Biz, yeni yetişirken, lise mezunu olmak gibi bir istek ön plandaydı. Memurların büyük bir kısmı, emekli olana kadar lise mezunu olarak çalıştı.
Şimdi hem kamuda hem de diğer özel kurumlarda, çalışanların çoğunun üniversite mezunu olduklarını görüyoruz. Üniversite mezunu olmakta yetmiyor. İyi bir eğitim almak, hem de mesleğe hâkim olmak gerekiyor.
Son yıllarda oda yetmiyor. Çünkü fabrikalar dünyayla yarış içerisindeler. Dünyaya mal ve hizmet satmaktalar. Bu yüzden bir dil bilmeleri lazım. Günümüzde elbette İngilizce dünya dili olabilir. Onun yanında birkaç yabancı dili de bilmesi kendisine artı puan getiriyor.
Bunu gören gençler bir üniversite bitirsem yeter demekten, velilerde benim oğlum veya kızım üniversite bitirdi demekten vazgeçti.
Bunun başlıca sebebi olarak; öğrencilerin üniversitelerden istediklerini almadıklarını görüp üniversiteye girmeye gerek yok, gitsek de nasıl olsa iş bulamayacağım demeye başladı.

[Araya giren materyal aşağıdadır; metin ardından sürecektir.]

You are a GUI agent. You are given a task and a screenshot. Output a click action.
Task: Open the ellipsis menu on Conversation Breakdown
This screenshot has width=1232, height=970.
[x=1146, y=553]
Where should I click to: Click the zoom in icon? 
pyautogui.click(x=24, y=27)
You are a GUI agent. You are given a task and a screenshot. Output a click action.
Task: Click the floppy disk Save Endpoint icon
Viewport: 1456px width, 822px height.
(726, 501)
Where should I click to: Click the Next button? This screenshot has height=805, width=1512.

İkincisi, Özel sektörde karşılığı yok. Karşılığı olmayan bir üniversitede okuyan genç, mezun olduğu alanda işi bulamayacağını artık biliyor.
“Tabiat boşluk kaldırmaz” diye bir söz var. Bu dönüşüm başlamış durumda.
Üniversitelerin yerini artık meslek edindirme kursları almaya başladı.
Esas sorun yıllar öncesinden başlamıştı. Herkes Doktor, hâkim, avukat, mühendis vs. olmak istedi.
Hiçbir genç ya da veli meslek yüksekokulunda okumaya razı olmadı. Doktor yetişti, Ama sağlık memuru yeteri kadar yetişmedi. Mühendis yetişti ama yeteri kadar tornada, inşaatta çalışacak ara eleman yetişmedi…
Hepsi üniversiteli olunca ara eleman sıkıntısı hat safhaya ulaştı. Kahramanmaraş’ta bulunan fabrikalarda çalışacak eleman sıkıntısı yaşanıyor.
+++
Sonuç olarak; bizde her şeyi devletten bekleyen biat kültürü var. Oysa sivil toplum güçlendiğinde toplumsal gelişim hızlanır herkese iş bulunabilir.
Gençlerde en kısa zamanda iş, aş ve eş istiyor… Bakalım ne olacak... Elbette mühendise ihtiyaç olacak. Ama en çok ara elaman ihtiyaç olduğunu biliyoruz. AB ülkelerinde özel sektör çok güçlü her türlü eğitimliye iş var.
Bizde öyle değil, Hangi eğitimi alırsa alsın gözü hep devlet kapısında... Esas kısır döngüde buradan başlıyor.
Yüzbinleri aşkın öğretmen adayı, yine yüzbinlerce üniversite mezunu hep birlikte KPSS sonuçlarını bekliyor. Devlette bunların hepsine iş vermek diye bir zorunluluğu yok. Ama Üniversiteyi bitiren gençler bunun farkında. Hiç bir öğrenci “ben işimi kurarım veya kendimi geliştirmek için özel sektörde çalışırım” düşüncesiyle üniversite bitirmiyor. Hep kafasında devlet kapısına kapağı atmak var.